WHAT NEEDS TO BE DONE: Could every line of the data be copied out once more, exactly?

RECORDS SHOWN:
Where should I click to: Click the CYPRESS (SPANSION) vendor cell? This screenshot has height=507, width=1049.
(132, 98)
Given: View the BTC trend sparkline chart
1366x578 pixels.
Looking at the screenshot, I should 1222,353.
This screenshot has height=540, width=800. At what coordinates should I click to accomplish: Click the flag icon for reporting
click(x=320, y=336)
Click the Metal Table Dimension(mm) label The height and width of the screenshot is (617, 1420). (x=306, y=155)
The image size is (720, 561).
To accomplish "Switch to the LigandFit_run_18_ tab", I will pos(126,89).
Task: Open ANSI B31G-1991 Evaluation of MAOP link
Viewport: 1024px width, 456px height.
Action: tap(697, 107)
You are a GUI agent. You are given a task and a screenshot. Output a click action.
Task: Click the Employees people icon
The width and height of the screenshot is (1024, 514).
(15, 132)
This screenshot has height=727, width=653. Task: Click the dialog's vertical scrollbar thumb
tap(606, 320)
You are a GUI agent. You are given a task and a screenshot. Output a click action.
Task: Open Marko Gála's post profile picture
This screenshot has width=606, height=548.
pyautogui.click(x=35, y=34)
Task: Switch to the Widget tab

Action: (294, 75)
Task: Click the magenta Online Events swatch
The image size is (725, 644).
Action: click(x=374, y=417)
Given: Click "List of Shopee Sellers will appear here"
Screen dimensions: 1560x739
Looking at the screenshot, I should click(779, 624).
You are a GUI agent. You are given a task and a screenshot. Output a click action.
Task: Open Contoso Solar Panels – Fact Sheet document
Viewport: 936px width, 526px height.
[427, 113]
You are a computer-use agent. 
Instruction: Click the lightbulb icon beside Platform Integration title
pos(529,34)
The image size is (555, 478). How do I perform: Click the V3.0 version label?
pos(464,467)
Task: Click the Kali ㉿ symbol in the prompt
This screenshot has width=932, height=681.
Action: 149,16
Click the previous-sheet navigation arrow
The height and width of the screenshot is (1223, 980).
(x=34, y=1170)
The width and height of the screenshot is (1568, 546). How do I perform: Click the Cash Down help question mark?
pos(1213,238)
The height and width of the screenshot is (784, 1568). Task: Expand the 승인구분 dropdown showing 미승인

SOLUTION:
Where should I click to: Click the CYPRESS (SPANSION) vendor cell? This screenshot has height=507, width=1049.
(132, 98)
Given: View the BTC trend sparkline chart
1366x578 pixels.
Looking at the screenshot, I should 1222,353.
This screenshot has height=540, width=800. At what coordinates should I click to accomplish: Click the flag icon for reporting
click(x=320, y=336)
Click the Metal Table Dimension(mm) label The height and width of the screenshot is (617, 1420). (x=306, y=155)
The image size is (720, 561).
To accomplish "Switch to the LigandFit_run_18_ tab", I will pos(126,89).
Task: Open ANSI B31G-1991 Evaluation of MAOP link
Viewport: 1024px width, 456px height.
Action: tap(697, 107)
You are a GUI agent. You are given a task and a screenshot. Output a click action.
Task: Click the Employees people icon
The width and height of the screenshot is (1024, 514).
(15, 132)
This screenshot has height=727, width=653. Task: Click the dialog's vertical scrollbar thumb
tap(606, 320)
You are a GUI agent. You are given a task and a screenshot. Output a click action.
Task: Open Marko Gála's post profile picture
This screenshot has width=606, height=548.
pyautogui.click(x=35, y=34)
Task: Switch to the Widget tab

Action: (294, 75)
Task: Click the magenta Online Events swatch
The image size is (725, 644).
Action: click(x=374, y=417)
Given: Click "List of Shopee Sellers will appear here"
Screen dimensions: 1560x739
Looking at the screenshot, I should click(779, 624).
You are a GUI agent. You are given a task and a screenshot. Output a click action.
Task: Open Contoso Solar Panels – Fact Sheet document
Viewport: 936px width, 526px height.
[427, 113]
You are a computer-use agent. 
Instruction: Click the lightbulb icon beside Platform Integration title
pos(529,34)
The image size is (555, 478). How do I perform: Click the V3.0 version label?
pos(464,467)
Task: Click the Kali ㉿ symbol in the prompt
This screenshot has width=932, height=681.
Action: 149,16
Click the previous-sheet navigation arrow
The height and width of the screenshot is (1223, 980).
(x=34, y=1170)
The width and height of the screenshot is (1568, 546). How do I perform: Click the Cash Down help question mark?
pos(1213,238)
The height and width of the screenshot is (784, 1568). Task: Expand the 승인구분 dropdown showing 미승인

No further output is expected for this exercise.